- Kate asks the question we're all asking: did the borrowers make it out? Well, did they?
- Mrs. May says she just doesn't know. The boy, her brother, never saw them again because a cab came to take him away that same day.
- But Mrs. May is confident that they made it out, walked across the fields, and joined the Hendrearys in the badger sets.
- Kate and Mrs. May imagine that they "had a wonderful life—all that Arrietty had ever dreamed of [… because] badger sets are almost like villages—full of passages and chambers and storehouses. They could gather hazelnuts and beechnuts and chestnuts; they could gather corn… they had honey. They could make elderflower tea and lime tea…" (20.24).
- Mrs. May says she thinks the borrowers use the badger hole as the grand entrance to their real home near the gas pipe, where they can also cook and get light.
- Hmmm, Mrs. May knows an awful lot about what happened to the borrowers. It almost seems as though she knows something that we don't…
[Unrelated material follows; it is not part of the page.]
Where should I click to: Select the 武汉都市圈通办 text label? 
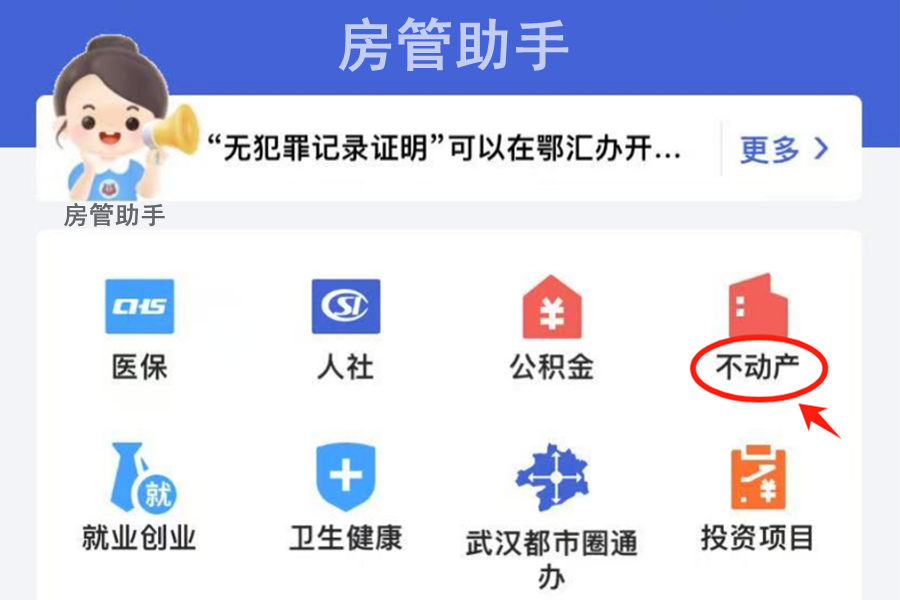pos(552,559)
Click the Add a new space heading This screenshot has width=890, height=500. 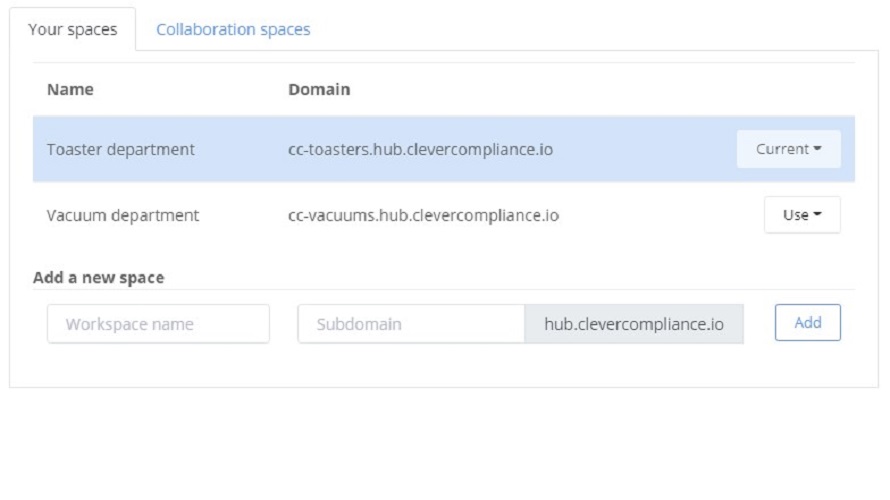[98, 277]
- Finally, Mrs. May lets the cat out of the bag. She reveals that she went up to the house herself, where she found Homily's little teapot and Arrietty's diary near a gas pipe.
- She left a bag of goodies for them out overnight. And when she returned, it was gone.
- Hey. That proves the borrowers must have safely escaped, and have set up a new home in the great outdoors, right?
- Mrs. May smiles and says she's not so sure; in their diary both Arrietty and her brother used to write their "e's" like little half moons with a stroke in the middle…
- So do the borrowers exist? Or was it just a fantasy Mrs. May's brother created?
- If you've ever lost something that you knew was right there a minute ago, you know the answer.